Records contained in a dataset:
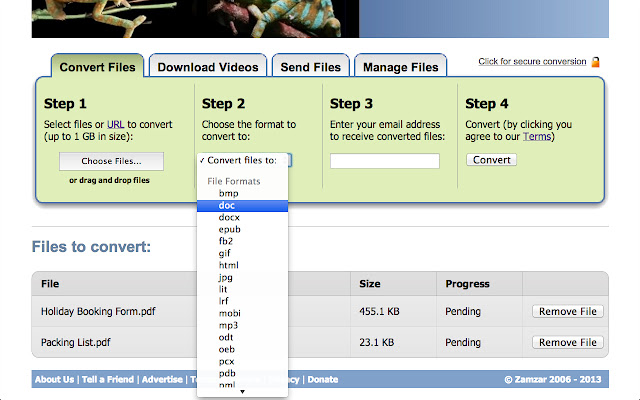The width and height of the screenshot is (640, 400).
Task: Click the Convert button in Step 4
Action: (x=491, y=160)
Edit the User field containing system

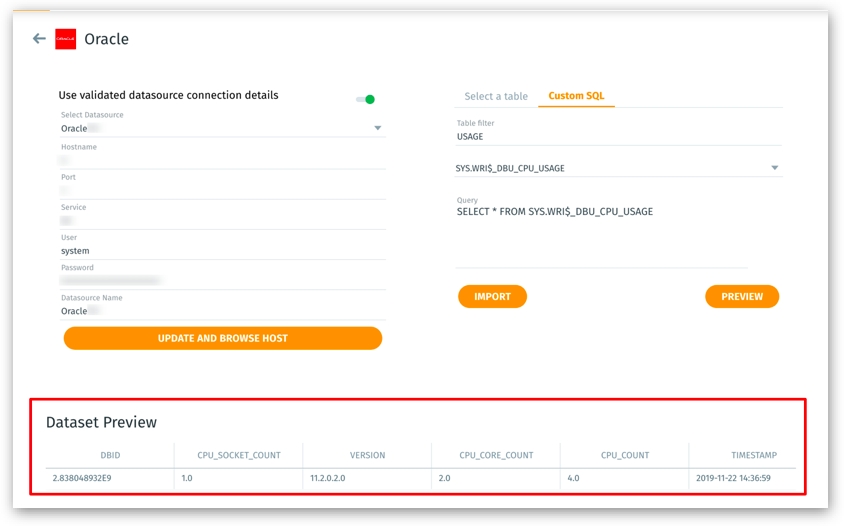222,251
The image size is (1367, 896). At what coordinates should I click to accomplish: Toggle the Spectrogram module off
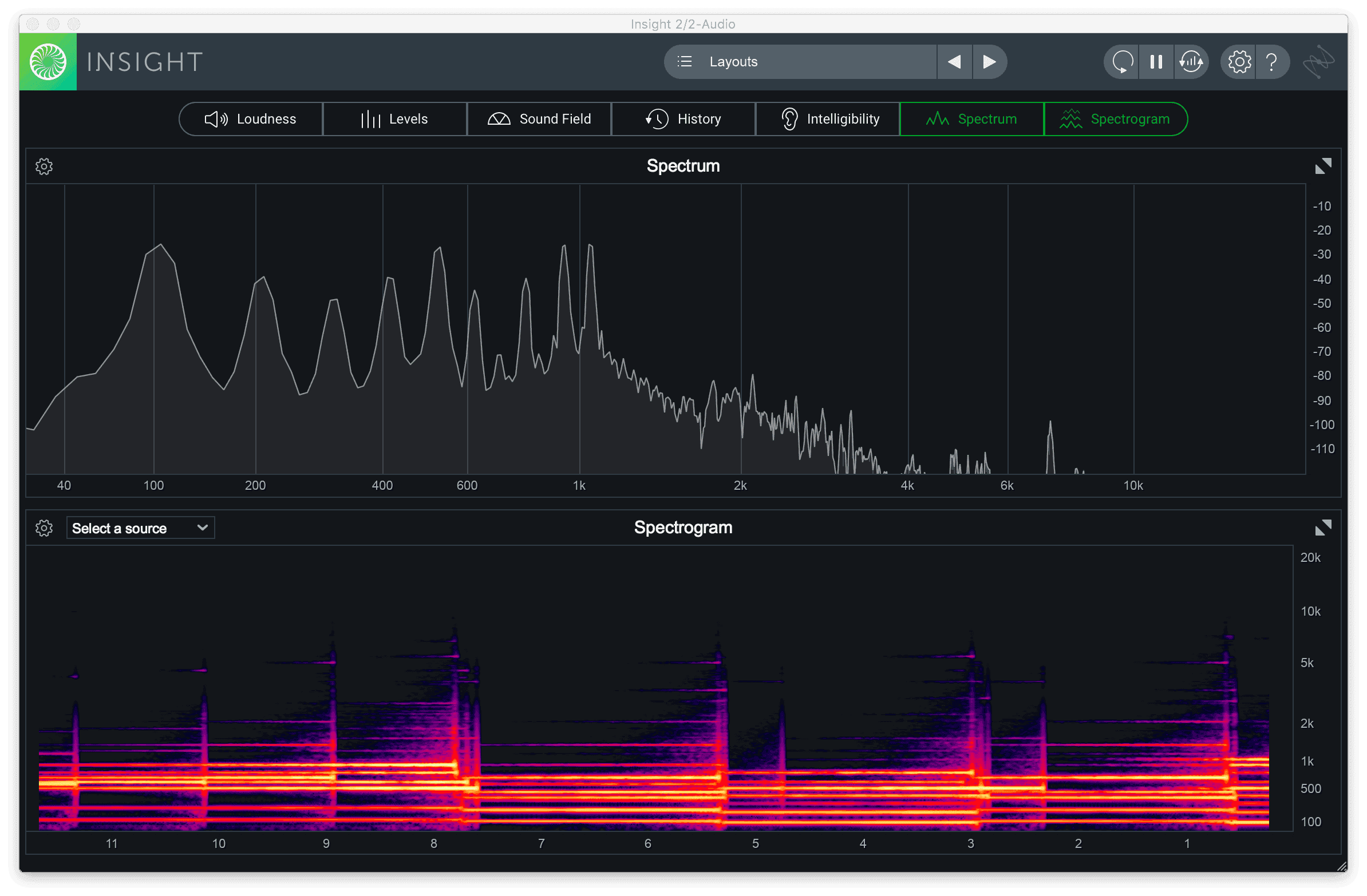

EXERCISE PROMPT: Transcribe exactly, and only, the lines from the one containing "Edit the User field containing system" through the last line of the records above, both included; leave out the pictures.

PROBLEM SOLUTION:
Edit the User field containing system

222,251
The image size is (1367, 896). At what coordinates should I click to accomplish: Toggle the Spectrogram module off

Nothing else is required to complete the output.